I think it is telling that they use bitrate notation for the outputs of these resamplings, and that the playback clock is mentioned distinctly.
So you could have the situation 44.1kHz => 9.6kHz => 44.1kHz. You still say that the intermediate data has a sampling frequency of 9.6kHz even if there never ever were any clock that had that frequency.
A CPU, and a DSP for that matter, is a programmable processor, being able to simulate clock rate by dropping/substituting samples is part of its function, and represents a programmable way of doing what a circuit designed to lower clock rate would do. See my prior post for how I would refer to the DDR situation differently than this and why.
It's called 9.6kHz because the samples belongs to events happening at a rate of 9.6 kHz.
Hmm...it looks to me as if in all cases you mention, samples are defined and derived from, and refer to, clock rates. Here is where I see your analogy make a slip: you say the number goes from 44.1kHz -> 9.6kHz, and you ignore that there is unique, clocked, cycle occuring at 9.6kHz for that to happen. By ignoring that cycle at 9.6kHz, you are presenting at as proof that the cycle concept is unimportant.
If you say that you'd think of it as 9.6kHz because the samples could have been recored/played at 9.6kHz, then so what. It's just the same as saying that a DDR1000 interface could have a 1000MHz clock to sample the data.
Perhaps this is the cause of my misunderstanding then?
As I'm seeing things, a"sample" is a time discrete function, i.e., the concept of an audio sample is spaced in the time domain. This is not equivalent to DDR "samples", or you would end up just as validly multiplying the MHz by the number of pins.
The 9.6kHz sample does have a 9.6kHz time domain clock in order to generate the signal sampled at 9.6kHz.
The "1000 MHz" DDR does not...it was not sampled at 1000 MHz, it was sampled at 500 MHz (again, unless you'd feel free to multiply by the number of pins as well) and transferred data 1000 times per second.
Russ still hast the opportunity to show it
is "sampled" at "1000 MHz", and this is meaningful throughout "x datarate" ram standards, but the pdfs I've found so far seem to indicate that this terminology is not proper.
"completely decoupled"
No biggie, and not likely the source of misunderstanding.

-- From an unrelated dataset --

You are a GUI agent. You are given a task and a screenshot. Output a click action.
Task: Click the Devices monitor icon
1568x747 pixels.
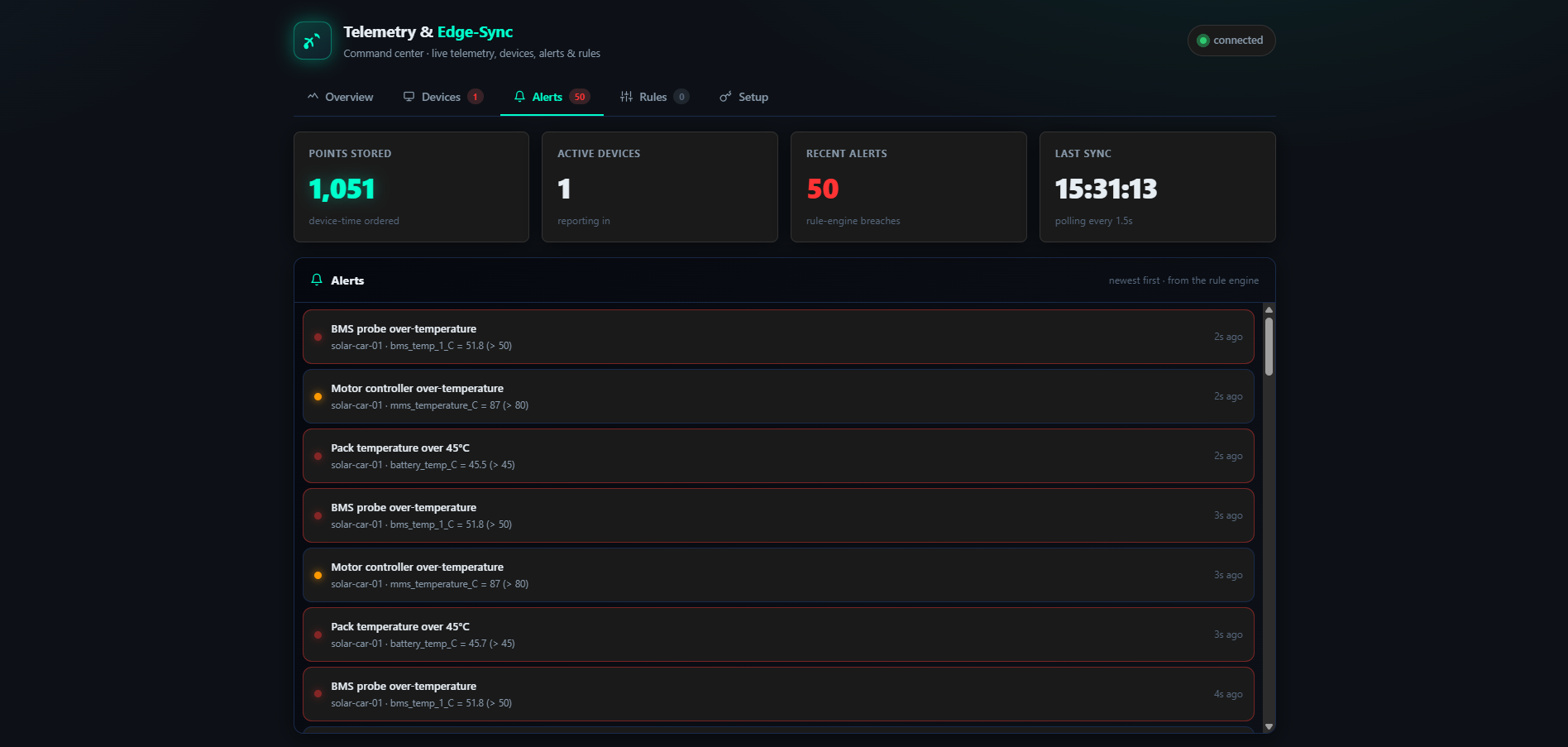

I just pointed out that while the datarate on a DDR bus (and most other buses), are strictly locked to the sampling clock (be it a multiple or fraction of it). There's no such thing when you sample an audio stream. You don't tell a singer to generate samples that fits the A/D-converters sampling times.
? Again, you lose me. There
is such a thing when you sample audio streams. The sampling rate is driven by a clock, and it is not decoupled from it at all.
Re datarate: I'm simply saying there are already units for "datarate", and MHz used in this context seems improper (to me) for the above reasons.
"You could refer to the clock driving the sampling in Hertz, though. "
I have a "toy oscilloscope" here right next to me, it has a 1GS/s sampling rate. (True, not multisampling.) But I have serious doubt that there is a 1GHz clock in there somewhere. My guess is that it were cheaper to make a few slower units and run them with a phase difference.
Actually, I was referring to an input signal to the Oscilliscope, not an "internal clock". Heh, wait, are you trying to prove my point?
And I wouldn't complain if people started to use the term transfers per second. Still, would it be the best term if interfaces like the one I mentioned appears?
Take a look at the pdf links...to my surprise, it already seems they are using such terms. It appears that the MHz usage for DDR, et al, that we are discussing is unique to marketing right now. Maybe marketing will get tired of it as more varieties in RAM technologies causes even convenient multiplication to be disadvantageous.